Dear Community,
based on a validation project, I have downloaded some processed RNA-Seq data from GEO, as I would like to test very quickly, if a specific gene signature, is found:
1) Expressed above a minimal threshold 2) Differentially expressed between cancer and normal samples
The relative link for the processed dataset is the following:
https://www.ncbi.nlm.nih.gov/geo/query/acc.cgi?acc=GSE60052
A very small import to R:
dataset <- read.csv("GSE60052_79tumor.7normal.normalized.log2.data.Rda.tsv", sep = "\t", header = T, row.names = 1, check.names = F)
head(dataset)
11A 12A 13A 14A 15A 16A 17A 18A
5S_rRNA 0.000000 0.000000 0.000000 0.000000 0.000000 0.000000 0.000000 5.402481
7SK 10.828115 11.803973 9.608837 10.419233 9.859020 11.048513 10.533401 10.255479
A1BG 5.615586 7.337469 3.867909 1.772974 5.634852 5.493924 5.964345 0.000000
A1CF 0.000000 0.000000 0.000000 0.000000 0.000000 0.000000 0.000000 3.080553
A2LD1 1.952621 0.000000 3.924493 0.000000 0.000000 0.000000 4.716418 5.080553
A2M 6.827090 5.587447 7.393978 5.473414 6.300433 5.567925 5.964345 9.124947
The only description I found for the analysis of the RNA-Seq data from the relative paper was the following:
"For RNASeq data, the average read count per mate was 50 million. RNA reads were mapped to the human genome (UCSC hg19; Feb 2009 release; Genome Reference Consortium GRCh37) using TopHat2 (v2.0.9) and the human reference gtf annotation file (GRCh37.68). Transcript counts were calculated and normalized using htseq-count and DESeq (v1.12.1). The DESeq negative binomial distribution was used to calculate the p-value and fold changes between 48 lung tumor and 6 normal adjacent lung samples using adjusted p<0.05 and |fold change|>2 as a threshold"
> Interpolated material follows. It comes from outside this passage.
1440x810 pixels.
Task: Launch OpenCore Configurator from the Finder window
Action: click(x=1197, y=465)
My questions are the following:
1) Based on the above processed data with DESeq, can i perform initially a simple expression filtering analysis ? based on a log2 expression cutoff ? similarly like microarrays ? It is different by the newer DESeq2 versions ?
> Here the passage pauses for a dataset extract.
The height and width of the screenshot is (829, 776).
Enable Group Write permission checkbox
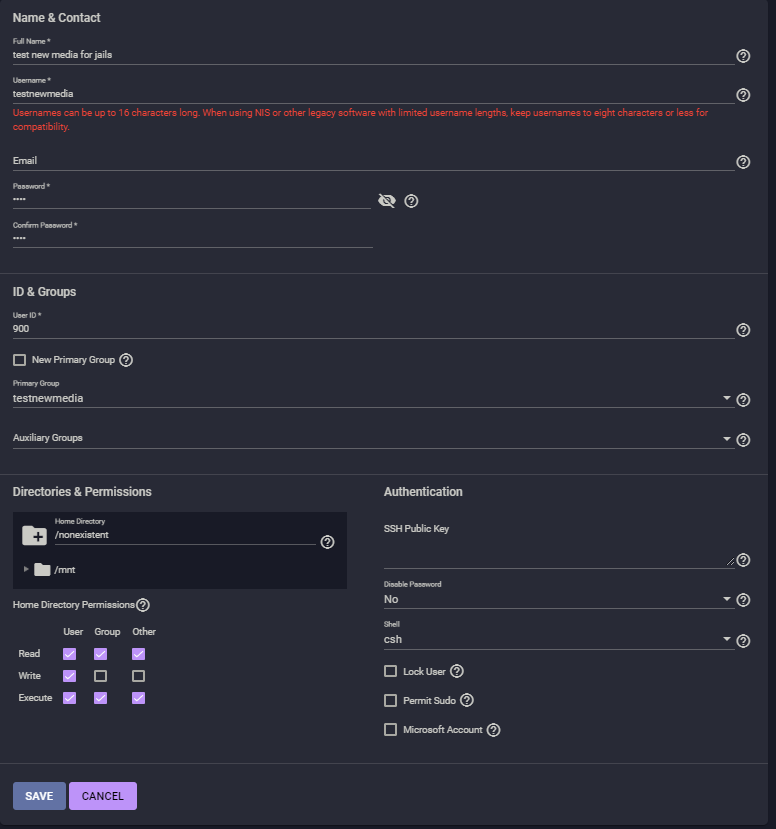point(100,676)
2) Can I directly use the processed data for DE analysis ? Or the more appropriate way would be to analyze from fastq files ?
Best,
Efstathios
Dear ATpoint, thanks for your suggestion-i will check fgsea-but my initial target is to further narrow down this gene signature by checking which genes are expressed based on this dataset and/or DE, and then apply functional analysis.